Folgen Sie den Spuren, welche die Hugenotten in Bern hinterlassen haben oder an sie erinnern!
1 Grosse Schanze / Parkterrasse
Die Terrasse vor der Universität ist ein Rest der Grossen Schanze, d. h. der westlichen Stadtbefestigung. Erbaut wurde diese 1622–1642 nach Plänen des aus Frankreich verbannten und in Jussy bei Genf lebenden hugenottischen Militärs und Autors Théodore Agrippa d'Aubigné. Bis 1624 hatte Louis de Champagne, Comte de la Suze (†1636), ebenfalls ein hugenottischer Militär, die Bauleitung inne. Er gilt als Begründer der französischen Kirchgemeinde von Bern (7). Im 19. Jahrhundert wurde die Wehranlage eingeebnet und, nach dem Bau des Bahnhofs, eine Promenade mit Blick auf die Alpenkette angelegt.
2 Maulbeerstrasse
Gédéon Brutel de la Rivière, ein Hugenotte aus Montpellier, erhielt 1686 vom Berner Rat die Erlaubnis, westlich der Stadt Maulbeerbäume für die Seidenraupenzucht anzupflanzen. Das Unternehmen scheiterte wie auch alle anderen Versuche in Bern und überall nördlich der Alpen. Um 1730 errichtete hier jedoch ein Berner eine Seidenmanufaktur; 1792 wurde sie in eine Brauerei mit einer Bierwirtschaft namens «Maulbeerbaum» umgestaltet. So hiess auch noch das Restaurant im späteren Hotel National.
3 Obertor / Bubenbergplatz / Bahnhofplatz
Die meisten Glaubensflüchtlinge erreichten die Stadt Bern von Westen her. Durch das äussere Obertor passierten sie die Stadtbefestigung (1). Hier hatten sie sich ein erstes Mal auszuweisen und sie erhielten die nötigen Auskünfte über die Hilfsangebote. Über den breiten Platz «zwischen den Toren» mit einer Pferdeschwemme gelangten sie zum alten Obertor mit dem Christoffelturm, so benannt nach der fast 10 Meter hohen Christophorus-Figur auf der Stadtseite. In Bern, so hofften viele, würden sie eine Bleibe finden oder bald wieder in die Heimat zurückkehren. Doch nur wenige fanden hier ein neues Zuhause.

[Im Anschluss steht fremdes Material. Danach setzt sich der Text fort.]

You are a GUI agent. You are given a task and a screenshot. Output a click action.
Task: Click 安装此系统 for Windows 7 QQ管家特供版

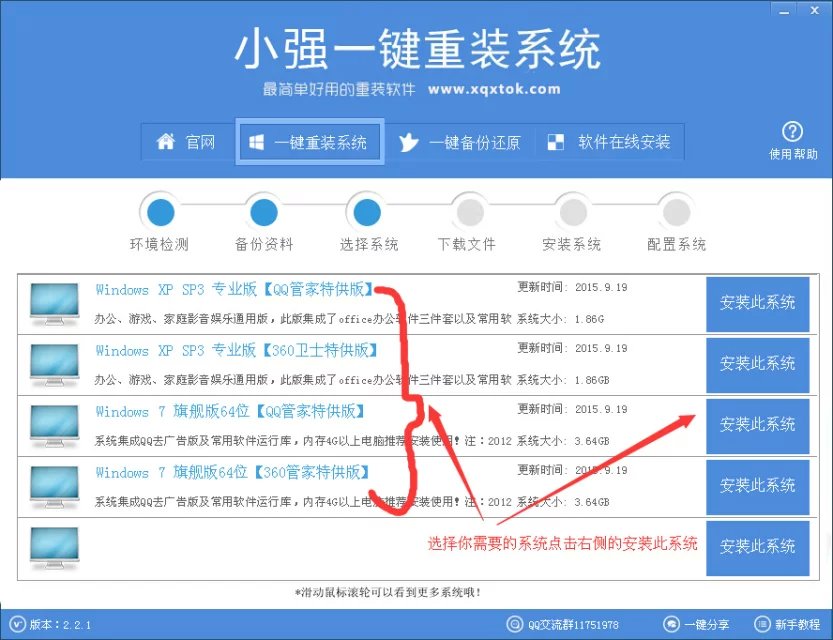757,426
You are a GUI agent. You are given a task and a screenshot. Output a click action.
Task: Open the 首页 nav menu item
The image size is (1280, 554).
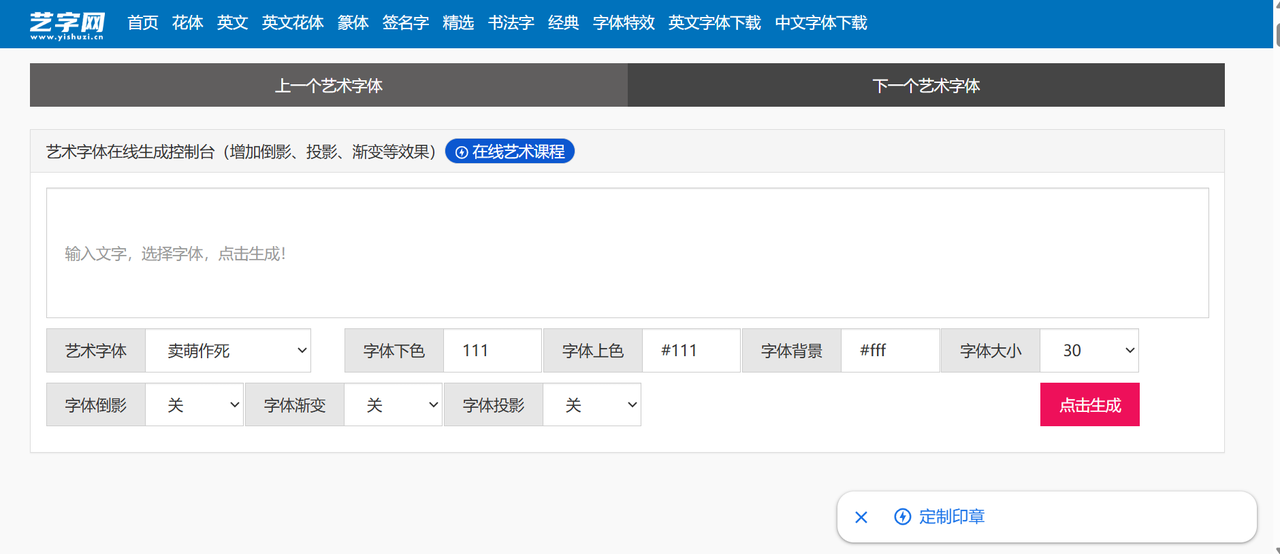[x=143, y=23]
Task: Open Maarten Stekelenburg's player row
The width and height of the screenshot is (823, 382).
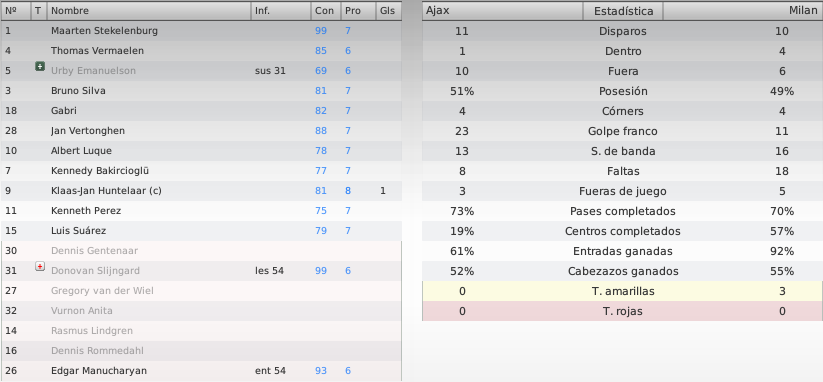Action: 202,31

4 Jonquière-Haus / Bubenbergplatz 5
Der hugenottische Flüchtling und Seidenfabrikant Jacques Jonquière (1664–1733) aus Saint-Chaptes wurde 1725 eingebürgert. Seine Weberei befand sich im Kommerzienhaus (8). Im Marzili besass er eine Färberei (6). Sein Sohn Jean Georges (1708–1766) führte das väterliche Geschäft weiter und erwarb um 1751 drei Häuser der Gebäudezeile «zwischen den Toren». Das östlichste (Bubenbergplatz 5) liess er grosszügig ausbauen. Das Haus blieb bis 1844 im Familienbesitz. Später wurde es zum Hotel Jura ausgebaut, 1951 abgebrochen und durch den heutigen Bau ersetzt.
Die angesehene Familie Jonquière starb 1926 aus.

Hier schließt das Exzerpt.